Sponsorship is an area of MMA that I feel is bordering on the precipice of explosive growth. While the sponsor tax had a negative short term effect on it, if it leads to the proliferation of large blue chip brands sponsoring fighters, it could have a great effect. Not just in terms of the money top fighters can make, but also in terms of the perception of MMA; if Coca Cola, Nike and Apple are sponsoring fighters, other companies will start to pay more attention to it as a viable option.

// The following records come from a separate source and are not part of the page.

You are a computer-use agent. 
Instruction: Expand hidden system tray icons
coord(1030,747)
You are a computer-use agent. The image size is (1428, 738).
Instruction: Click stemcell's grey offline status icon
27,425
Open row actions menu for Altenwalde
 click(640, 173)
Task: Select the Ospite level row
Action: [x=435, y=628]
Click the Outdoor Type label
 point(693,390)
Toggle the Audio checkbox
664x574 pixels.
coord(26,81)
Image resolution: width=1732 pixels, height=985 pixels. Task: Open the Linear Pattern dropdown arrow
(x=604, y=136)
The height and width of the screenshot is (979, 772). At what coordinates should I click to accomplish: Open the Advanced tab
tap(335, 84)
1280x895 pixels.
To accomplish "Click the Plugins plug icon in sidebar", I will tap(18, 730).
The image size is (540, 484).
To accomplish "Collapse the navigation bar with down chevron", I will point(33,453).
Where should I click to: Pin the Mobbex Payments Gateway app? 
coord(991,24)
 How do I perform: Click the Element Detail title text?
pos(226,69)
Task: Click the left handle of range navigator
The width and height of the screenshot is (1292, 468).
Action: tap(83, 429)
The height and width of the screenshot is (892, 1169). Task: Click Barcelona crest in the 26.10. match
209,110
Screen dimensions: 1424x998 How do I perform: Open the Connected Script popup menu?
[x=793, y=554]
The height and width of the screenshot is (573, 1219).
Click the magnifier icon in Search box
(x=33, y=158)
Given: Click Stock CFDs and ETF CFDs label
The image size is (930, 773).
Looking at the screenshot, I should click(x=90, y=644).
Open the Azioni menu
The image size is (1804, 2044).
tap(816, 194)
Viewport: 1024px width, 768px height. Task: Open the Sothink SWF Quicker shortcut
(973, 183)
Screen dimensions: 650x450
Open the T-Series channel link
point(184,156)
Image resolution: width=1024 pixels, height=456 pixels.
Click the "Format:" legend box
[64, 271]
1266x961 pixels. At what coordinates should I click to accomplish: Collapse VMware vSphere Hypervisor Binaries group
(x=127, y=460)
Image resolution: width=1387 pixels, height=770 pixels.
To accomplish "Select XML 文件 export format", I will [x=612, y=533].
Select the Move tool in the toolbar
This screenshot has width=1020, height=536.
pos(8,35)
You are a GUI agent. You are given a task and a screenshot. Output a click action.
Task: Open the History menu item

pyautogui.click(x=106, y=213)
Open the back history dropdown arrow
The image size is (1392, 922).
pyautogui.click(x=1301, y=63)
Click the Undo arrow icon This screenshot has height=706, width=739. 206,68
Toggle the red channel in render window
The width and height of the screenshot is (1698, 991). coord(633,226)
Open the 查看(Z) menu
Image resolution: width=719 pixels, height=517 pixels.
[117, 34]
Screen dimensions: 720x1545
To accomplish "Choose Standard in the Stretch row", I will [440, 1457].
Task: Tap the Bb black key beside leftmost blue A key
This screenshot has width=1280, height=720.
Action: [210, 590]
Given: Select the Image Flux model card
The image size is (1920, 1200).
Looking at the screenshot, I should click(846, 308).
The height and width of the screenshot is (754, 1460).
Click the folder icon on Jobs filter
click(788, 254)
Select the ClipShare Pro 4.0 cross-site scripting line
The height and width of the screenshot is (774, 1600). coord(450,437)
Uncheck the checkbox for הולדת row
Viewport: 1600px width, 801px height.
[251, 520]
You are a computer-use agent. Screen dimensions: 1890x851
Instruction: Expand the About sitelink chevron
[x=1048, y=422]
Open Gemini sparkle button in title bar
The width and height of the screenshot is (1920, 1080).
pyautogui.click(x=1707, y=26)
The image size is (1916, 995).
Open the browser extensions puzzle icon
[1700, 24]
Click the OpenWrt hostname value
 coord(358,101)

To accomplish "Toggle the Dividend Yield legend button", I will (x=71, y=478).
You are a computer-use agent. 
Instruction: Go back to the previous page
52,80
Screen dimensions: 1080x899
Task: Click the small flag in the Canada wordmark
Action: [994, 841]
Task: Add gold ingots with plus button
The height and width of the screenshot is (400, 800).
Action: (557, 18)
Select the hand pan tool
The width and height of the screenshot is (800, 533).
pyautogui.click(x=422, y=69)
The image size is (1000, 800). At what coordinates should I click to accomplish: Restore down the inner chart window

There are many markets out there not yet being exploited in MMA, but which share the same demographics. Some fighters are sponsored by Alienware, or Microsoft. Videogames have huge demographic crossover with MMA and that seems like a perfect place for managers to look for sponsorship opportunities. TV shows, movies and male grooming are other areas that seem much underrepresented in MMA. I think that’s going to change.
My hope is that in the near future, we will see more companies in diverse industries start sponsoring MMA fighters, and filling the vacuum left by the UFC sponsor tax. I hope to see more MMA-centric companies that follow the old Tapout mantra of supporting local fighters and prospects, to allow them to train full time and reach their potential, and I hope that the companies displaced by the UFC sponsor tax don’t give up on sponsoring MMA, but instead form deeper brand ambassador relationships with fighters and local promotions and take advantage of the loyalty fans feel to fighters.
Finally, I hope more fighters become more media savvy and realize they have an audience who will watch them spar in their sponsor’s gear; that will check out their YouTube videos and their appearances on TV and radio, and fans who will listen if they give genuine reviews of the products they receive and use from sponsors.